▶ **PROVIDED TEXT**
Ca 2+ ‐dependent K + current and exocytosis in responses to caffeine and muscarine in voltage‐clamped guinea‐pig adrenal chromaffin cells

We characterized changes in membrane currents and the cytosolic Ca 2+ concentration, [Ca 2+ ] i , in response to caffeine, and compared them with those in response to muscarine using the perforated patch‐clamp technique and fura‐2 microfluorimetry in guinea‐pig adrenal chromaffin cells. Catecholamine release from single voltage‐clamped cells was monitored with amperometry using carbon microelectrodes. Caffeine produced a transient outward current ( I out ) at holding potentials over − 60 mV, increasing in amplitude with increasing the potentials. It also evoked a rapid increase of [Ca 2+ ] i at all potentials examined. The current‐voltage relation revealed that the activation of K + channels was responsible for the I out evoked by caffeine. Both current and [Ca 2+ ] i responses were reversibly abolished by cyclopiazonic acid, an inhibitor of Ca 2+ ‐pump ATPase. At − 30 mV, the caffeine‐induced I out , but not [Ca 2+ ] i , was partly inhibited by either charybdotoxin or apamin. In the majority of cells tested, caffeine induced a larger I out but a smaller [Ca 2+ ] i increase than muscarine. Caffeine and muscarine increased catecholamine release from voltage‐clamped single cells concomitant with the transient increase of [Ca 2+ ] i , and there was a positive correlation between them. These results indicate that caffeine activates Ca 2+ ‐dependent K + channels and catecholamine secretion due to the release of Ca 2+ from internal stores in voltage‐clamped adrenal chromaffin cells of the guinea‐pig. There seems to be a spatial difference between [Ca 2+ ] i increased by Ca 2+ release from caffeine‐sensitive stores and that released from muscarine (inositol 1,4,5‐trisphosphate)‐sensitive ones.

▶ **GIVEN INFORMATION**
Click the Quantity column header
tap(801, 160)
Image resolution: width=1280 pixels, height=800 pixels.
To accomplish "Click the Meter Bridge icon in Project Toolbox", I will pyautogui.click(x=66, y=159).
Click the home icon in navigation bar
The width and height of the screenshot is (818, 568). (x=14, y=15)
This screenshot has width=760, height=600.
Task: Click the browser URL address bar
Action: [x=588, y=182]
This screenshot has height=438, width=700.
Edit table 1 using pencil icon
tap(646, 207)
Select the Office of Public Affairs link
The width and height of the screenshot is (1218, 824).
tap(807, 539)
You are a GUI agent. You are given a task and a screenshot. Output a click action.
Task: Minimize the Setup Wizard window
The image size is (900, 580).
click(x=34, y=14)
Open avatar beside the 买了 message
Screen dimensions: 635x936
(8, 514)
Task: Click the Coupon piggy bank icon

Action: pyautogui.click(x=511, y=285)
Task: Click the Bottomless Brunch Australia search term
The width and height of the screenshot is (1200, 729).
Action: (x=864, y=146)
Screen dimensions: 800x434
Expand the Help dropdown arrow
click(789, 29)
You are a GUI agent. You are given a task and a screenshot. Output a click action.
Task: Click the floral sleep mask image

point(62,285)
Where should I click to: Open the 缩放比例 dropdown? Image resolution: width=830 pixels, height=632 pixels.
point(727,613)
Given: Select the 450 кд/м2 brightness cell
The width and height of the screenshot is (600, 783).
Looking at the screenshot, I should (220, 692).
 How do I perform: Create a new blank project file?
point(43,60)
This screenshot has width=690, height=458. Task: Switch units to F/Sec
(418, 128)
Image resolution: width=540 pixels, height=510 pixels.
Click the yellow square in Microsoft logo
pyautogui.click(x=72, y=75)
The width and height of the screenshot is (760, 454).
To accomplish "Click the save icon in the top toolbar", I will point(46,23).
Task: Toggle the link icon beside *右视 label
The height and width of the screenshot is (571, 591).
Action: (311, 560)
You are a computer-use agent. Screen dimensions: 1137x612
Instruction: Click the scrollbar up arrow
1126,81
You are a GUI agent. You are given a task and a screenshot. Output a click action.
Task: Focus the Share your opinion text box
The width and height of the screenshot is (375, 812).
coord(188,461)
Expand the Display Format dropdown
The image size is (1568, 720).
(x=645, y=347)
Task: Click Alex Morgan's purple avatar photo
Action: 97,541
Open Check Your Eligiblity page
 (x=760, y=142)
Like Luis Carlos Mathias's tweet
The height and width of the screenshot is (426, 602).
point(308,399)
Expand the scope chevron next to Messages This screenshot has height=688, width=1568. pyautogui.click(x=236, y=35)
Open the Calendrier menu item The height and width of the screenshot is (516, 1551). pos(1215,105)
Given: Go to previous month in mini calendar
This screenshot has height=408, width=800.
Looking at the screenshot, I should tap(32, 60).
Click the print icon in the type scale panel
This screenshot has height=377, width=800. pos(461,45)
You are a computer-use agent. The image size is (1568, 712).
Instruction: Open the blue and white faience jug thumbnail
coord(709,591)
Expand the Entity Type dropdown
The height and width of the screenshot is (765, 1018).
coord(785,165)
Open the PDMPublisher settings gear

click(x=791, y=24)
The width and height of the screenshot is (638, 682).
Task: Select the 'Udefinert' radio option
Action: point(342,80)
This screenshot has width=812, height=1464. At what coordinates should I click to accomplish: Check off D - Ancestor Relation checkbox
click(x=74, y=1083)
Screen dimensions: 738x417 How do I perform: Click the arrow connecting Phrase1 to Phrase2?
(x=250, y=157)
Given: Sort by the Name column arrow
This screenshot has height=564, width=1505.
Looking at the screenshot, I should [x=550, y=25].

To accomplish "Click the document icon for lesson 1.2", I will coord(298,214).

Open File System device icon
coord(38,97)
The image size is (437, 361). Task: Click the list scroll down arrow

▶ **EXERCISE PROMPT**
In the text on caffeine and muscarine in guinea-pig adrenal chromaffin cells, what method was used to monitor catecholamine release from single voltage-clamped cells?

▶ **ANSWER BELOW**
Amperometry using carbon microelectrodes.